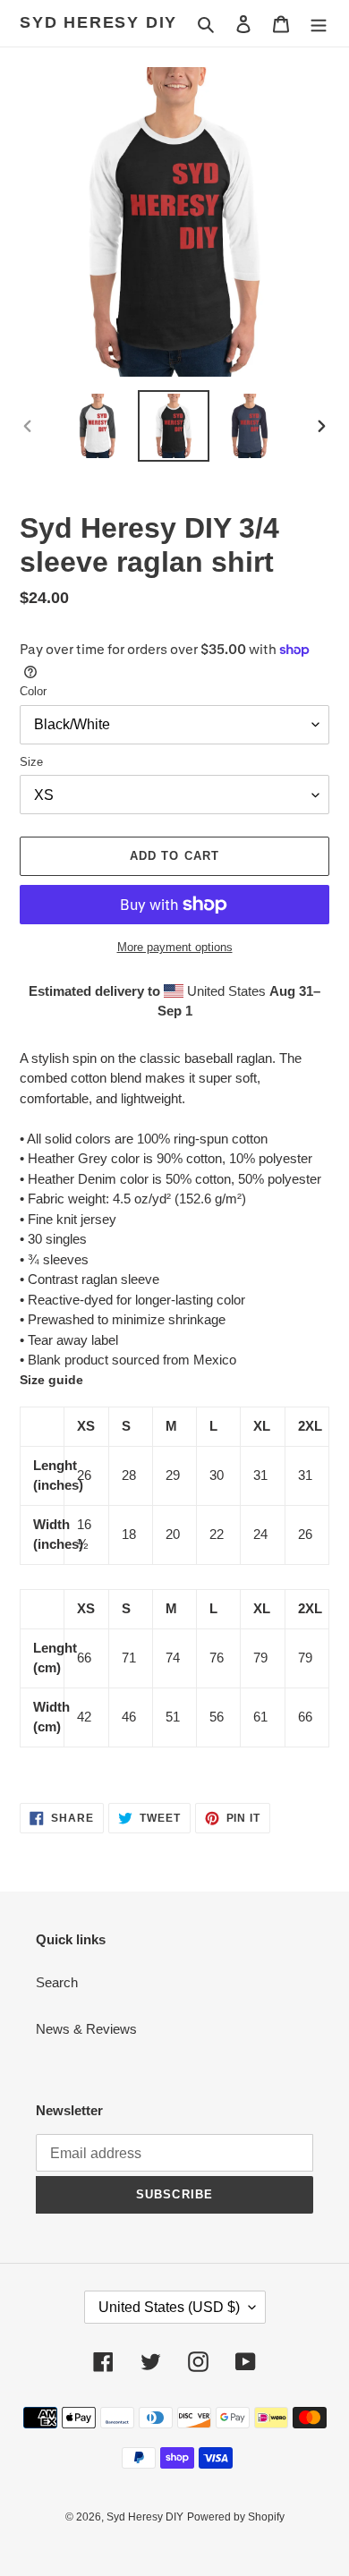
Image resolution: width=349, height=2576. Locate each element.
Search (57, 1982)
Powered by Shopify (236, 2517)
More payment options (175, 947)
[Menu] (318, 23)
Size (31, 762)
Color (33, 691)
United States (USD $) (169, 2307)
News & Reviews (86, 2028)
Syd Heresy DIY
::::
EXERCISE: Write out only the final block of lines, starting at the line with "Color (33, 691)" and running to the end of the material.

EXERCISE ANSWER:
Color (33, 691)
United States (USD $) (169, 2307)
News & Reviews (86, 2028)
Syd Heresy DIY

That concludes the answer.